出品面では、組合の協力が奏功した。組合出品は目標の900台に対して1191台と大きく上回った。佐藤社長は「日頃から記念AAだけでなく平場にも注力しており、そこでも協力をいただいている。心から感謝を申し上げたい」と述べた。

 全体の出品目標は3000台。通常回は2800台を目標としているが、イベントを組む8月と2月は3000台に引き上げている。「昨年を上回りたいというのが一番の目標だった。それを超えることができてほっとしている」と手応えを語り、「数字のプレッシャーをかけるつもりはないが、職員が自らの意識で動いてくれた結果」と成果を現場に帰した。

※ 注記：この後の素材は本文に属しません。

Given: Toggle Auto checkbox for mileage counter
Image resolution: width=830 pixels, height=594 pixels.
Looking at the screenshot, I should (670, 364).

 新規出品は2520台で、7月の実績を上回った。佐藤社長は新規台数について「成約率に大きく影響する」と位置付け、注視すべき指標との認識を示した。

 成約率は66.8%と高水準となった。佐藤社長は「70%がある程度の基準ラインと考えている」とした上で、要因について「出品の状況は変わっていないが、タマが多少なりとも揃ってきた。加えて市場に軽自動車が多く出回っている。この辺りが影響しているのではないか」と分析。7月時点でも成約率の低下傾向がみられたとし、前年はタマ不足を背景に成約率が高水準で推移していた事情にも触れた。

 今回は新たな試みとして、組合限定の「ゼロ円スタートコーナー」を設けた。7月に予備的に実施したコーナーの手応えを踏まえたもので、200台を超える出品が集まった。「平場の落札状況からすると期待に応えられるか不安もあったが、70%に迫る数字が出ていたことから、特設コーナーでも実施してみようと判断した」と経緯を明かした。

 輸出については「想定していたよりは滞っていない」との認識を示した。「大手には影響がないという声もあるが、当社は輸出のお客様も多い」とした上で、「港のある地域の業者の買い上げが多い印象がある」と足元の傾向を語った。

 会場運営面では、構内防犯カメラの全面入れ替えを進めていることを明らかにした。既存カメラの老朽化により、暗所での撮影に難があったためで、「今のカメラは性能が全く違う。それなら全て入れ替えようということになった」と説明。9月中の設置完了を見込む。

 来年に控える50周年に向けては、「懇親会でも多くの方から声をいただいた。締めの年なので、今年とはまた違う企画を考えていきたい」と意欲を示した。一方で「毎年、環境が全く違う。海外では中間選挙、国内も内閣の動向次第で変わってくる部分がある。不透明な要素があり、なかなか想定できない」とも述べ、年明けまでに構想を固めたい考えを示した。